The House Republican demands contrasted sharply with praise being heaped on the bureau and other law enforcement agencies for identifying and tracking Tsarnaev and his 19-year-old brother, Dzhokhar, within days of the attacks, underscoring the seesaw public relations battle facing those agencies in the ebbs and flows of terrorism.
Details are still emerging about Tamerlan Tsarnaev’s activities prior to the attacks, and the bureau’s investigation is sure to be dissected closely, though the disclosures to date suggest that even a misspelled name could have foiled the bureau’s attempts to stay abreast.
In the latest grizzly revelation, the Boston Globe reported Monday that a friend of Tamerlan Tsarnaev, 25-year-old Brendan Mess, was among three young men whose throats were slit, apparently on the night of Sept. 11, 2011, the 10th anniversary of the 2001 terror attacks on New York and Washington. Those murders haven’t been solved.
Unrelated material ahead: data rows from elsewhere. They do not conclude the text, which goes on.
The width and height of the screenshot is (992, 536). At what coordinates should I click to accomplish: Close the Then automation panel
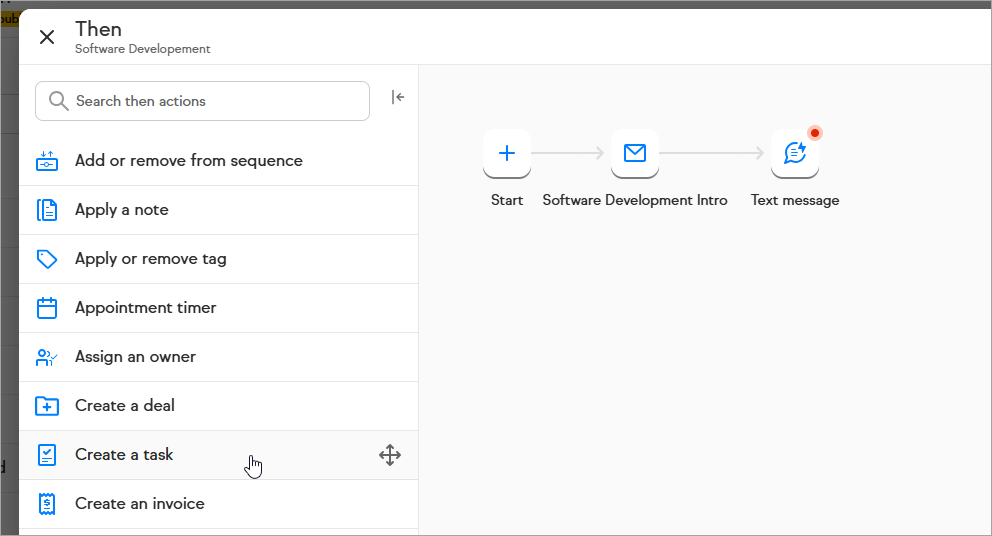[x=47, y=38]
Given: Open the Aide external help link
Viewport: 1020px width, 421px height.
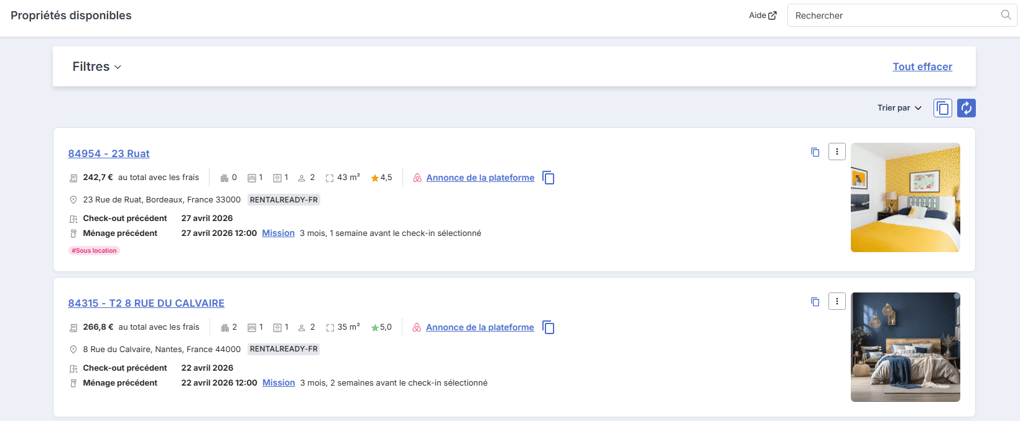Looking at the screenshot, I should (x=762, y=16).
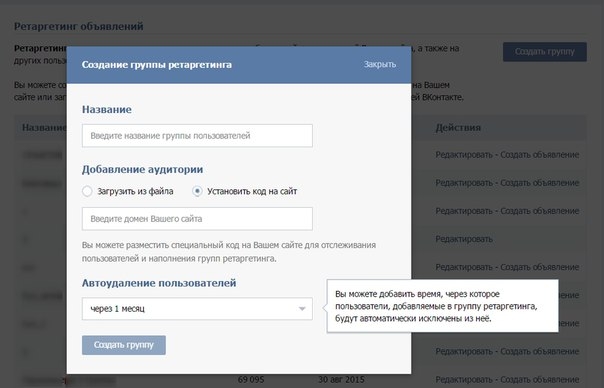
Task: Click the lone 'Редактировать' link in the fourth row
Action: click(464, 239)
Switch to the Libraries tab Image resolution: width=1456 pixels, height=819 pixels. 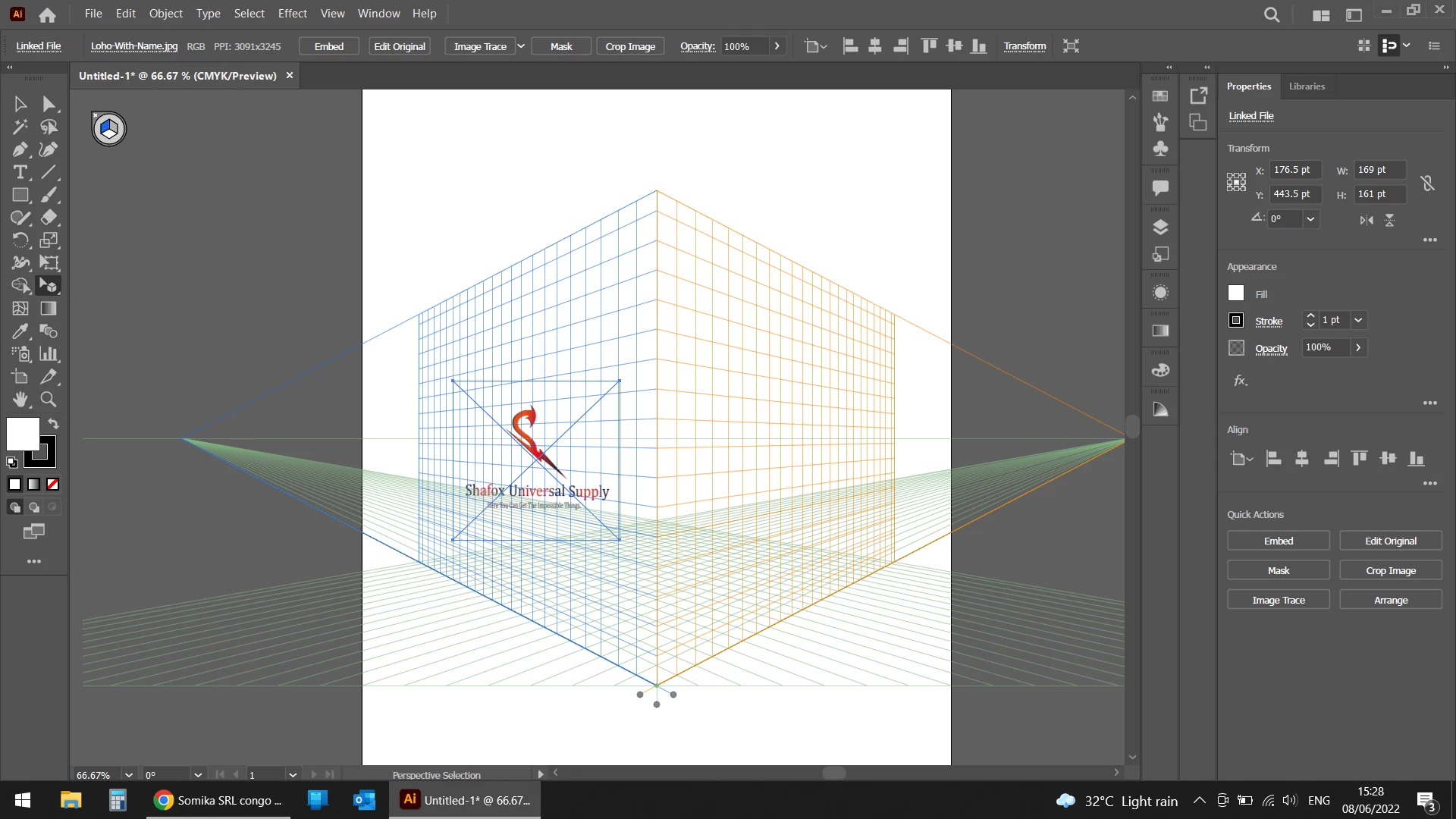[1307, 86]
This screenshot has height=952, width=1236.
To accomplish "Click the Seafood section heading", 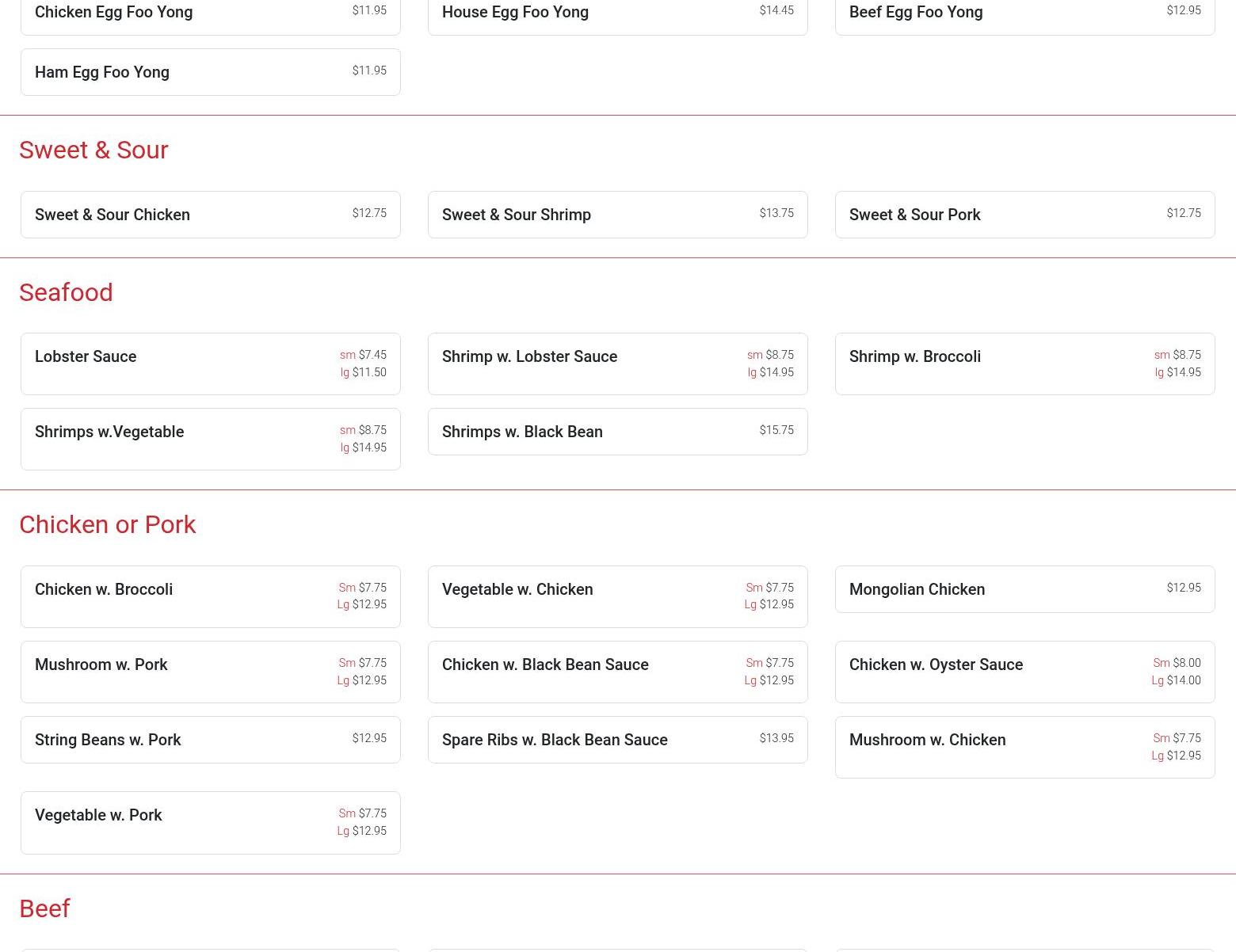I will pyautogui.click(x=66, y=292).
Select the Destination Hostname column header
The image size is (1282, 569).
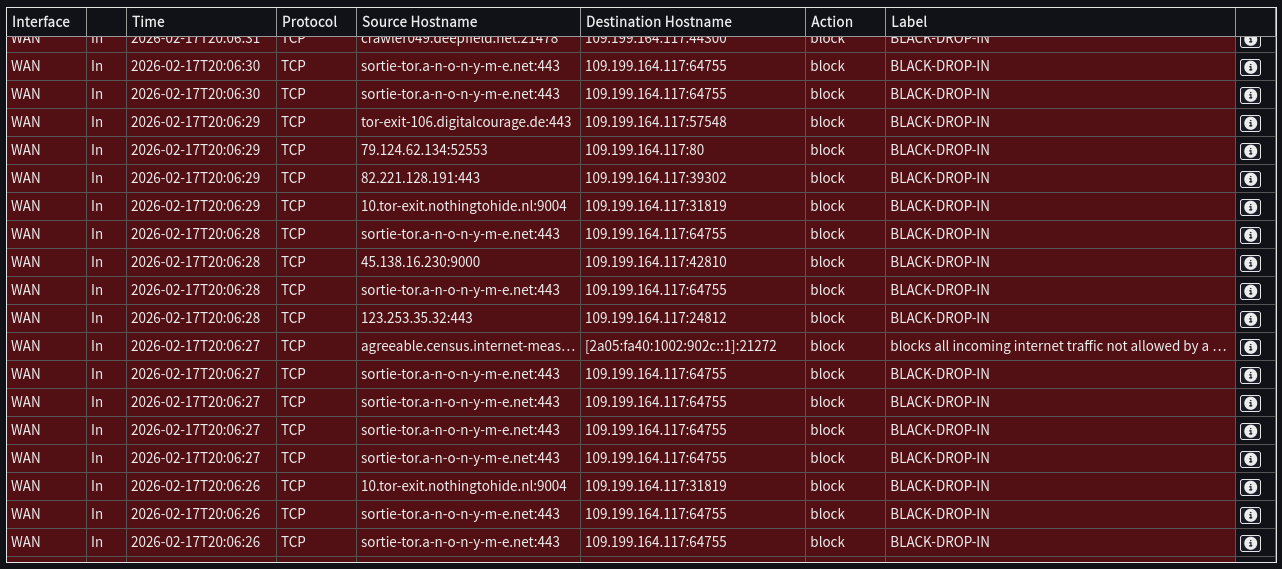click(658, 21)
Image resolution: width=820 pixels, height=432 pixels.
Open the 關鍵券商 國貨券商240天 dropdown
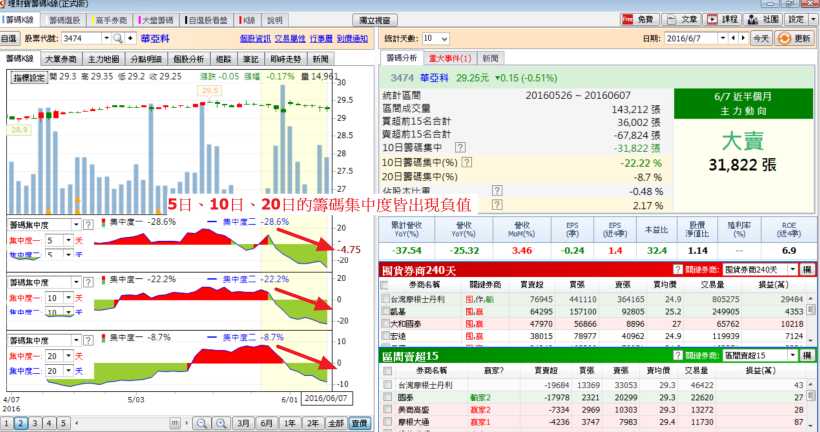pyautogui.click(x=792, y=270)
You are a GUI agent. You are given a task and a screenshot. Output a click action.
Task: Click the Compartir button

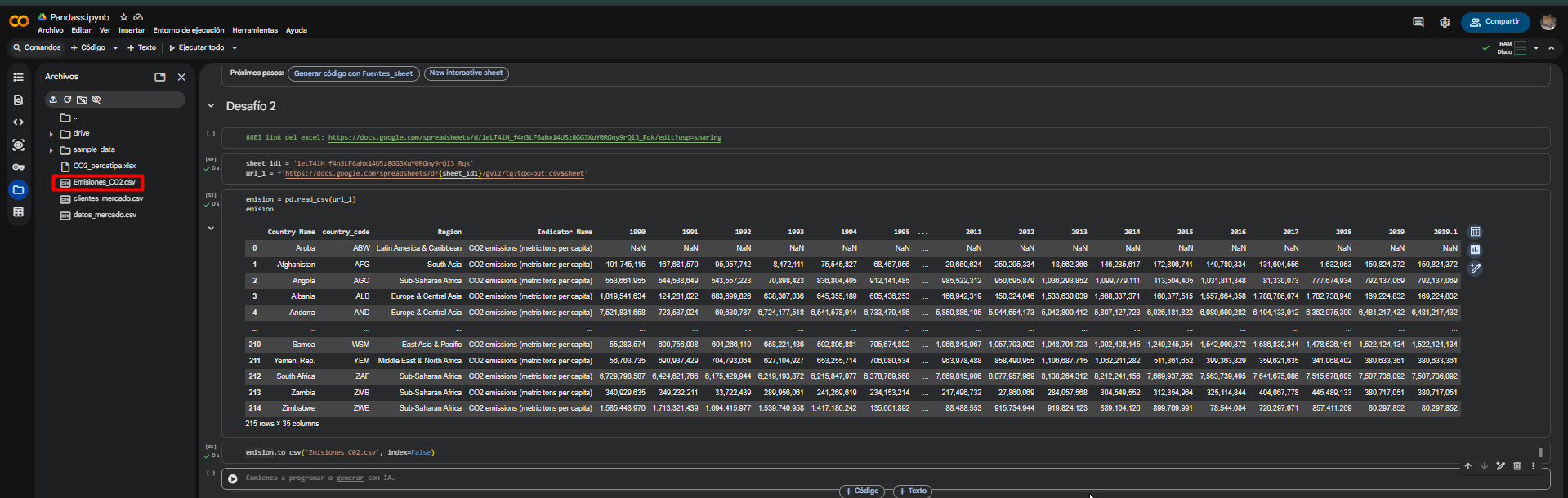point(1494,22)
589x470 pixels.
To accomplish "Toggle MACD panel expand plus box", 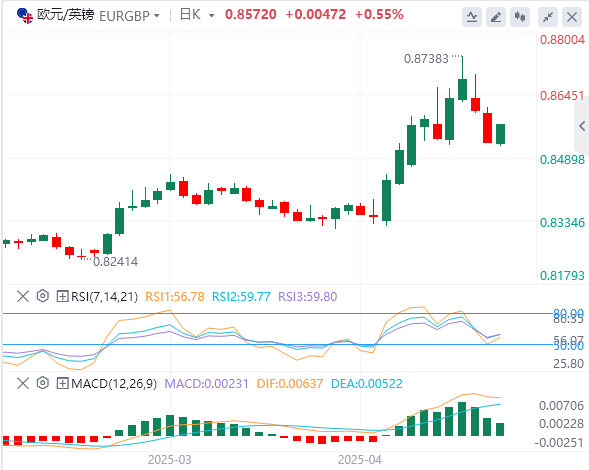I will point(62,384).
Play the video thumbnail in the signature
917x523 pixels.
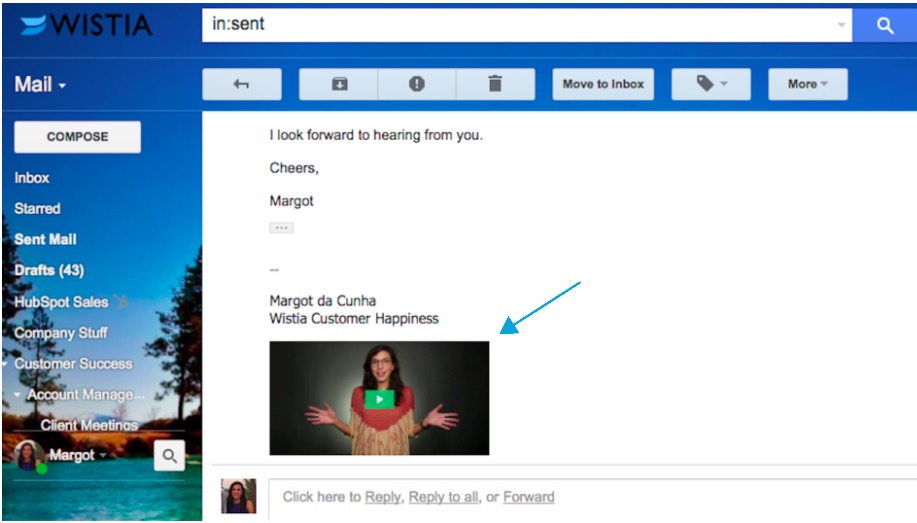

The FBI acknowledged last week that an unidentified country – now known to be Russia – sought information from the bureau in 2011 about Tamerlan, based on the discovery that he was a follower of radical Islam and “a strong believer” who had changed radically since 2010. The foreign request also stated that he was preparing to travel to Russia to join underground groups.
FBI employees checked U.S. government databases in search of information, such as “derogatory telephone communications” or use of Internet sites that promote radical activity, as well as interviewing Tamerlan Tsarnaev, but found no terrorism connection, a bureau statement said. After reporting the information to the foreign government (Russia), the FBI requested more specific information but got none back, it said.
A former federal prosecutor who led an FBI Joint Terrorism Task Force in western Texas, McCaul questioned in television interviews why a “customs flag” wasn’t posted on Tamerlan before he left the country in January 2012 for a six-month visit to Russia, where his parents live.
“I think the real question investigators have right now is, what was he doing for six months?” McCaul asked. “And when he comes back, one of the first things he does is puts up a YouTube site that has radical, jihadist rhetoric on that website. And of course, nine months later, he pulls off the largest terrorist attack on American soil since 9/11.”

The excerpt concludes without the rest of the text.